问题
In this piece of code from the Spark Programming Guide,
# The result of loading a parquet file is also a DataFrame.
parquetFile = sqlContext.read.parquet("people.parquet")
# Parquet files can also be registered as tables and then used in SQL statements.
parquetFile.registerTempTable("parquetFile");
teenagers = sqlContext.sql("SELECT name FROM parquetFile WHERE age >= 13 AND age <= 19")
teenagers.collect()
What exactly happens in the Java heap (how is the Spark memory managed) when each line is executed?
I have these questions specifically
- Is sqlContext.read.parquet lazy? Does it cause the whole parquet file to be loaded in memory?
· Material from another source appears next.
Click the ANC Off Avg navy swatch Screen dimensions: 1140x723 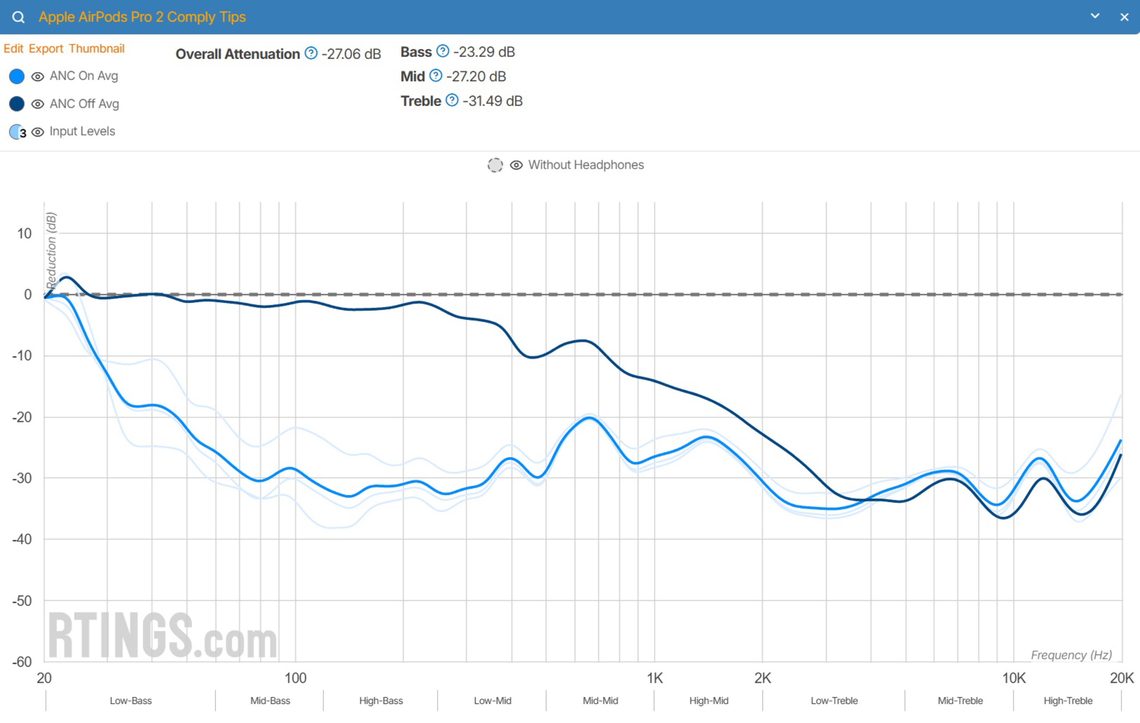17,104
When the collect action is executed, for the SQL query to be applied,
a. is the entire parquet first stored as an RDD and then processed or
b. is the parquet file processed first to select only the
name
column, then stored as an RDD and then filtered based on theage
condition by Spark?
回答1:
Is sqlContext.read.parquet lazy?
yes,By default all transformations in spark are lazy.
When the collect action is executed, for the SQL query to be applied
a. is the entire parquet first stored as an RDD and then processed or
b. is the parquet file processed first to select only the name column, then stored as an RDD and then filtered based on the age condition by Spark?
On each action spark will generate new RDD. Also Parquet is a columnar format, Parquet readers used push-down filters to further reduce disk IO. Push-down filters allow early data selection decisions to be made before data is even read into Spark. So only part of the file will be loaded into memory.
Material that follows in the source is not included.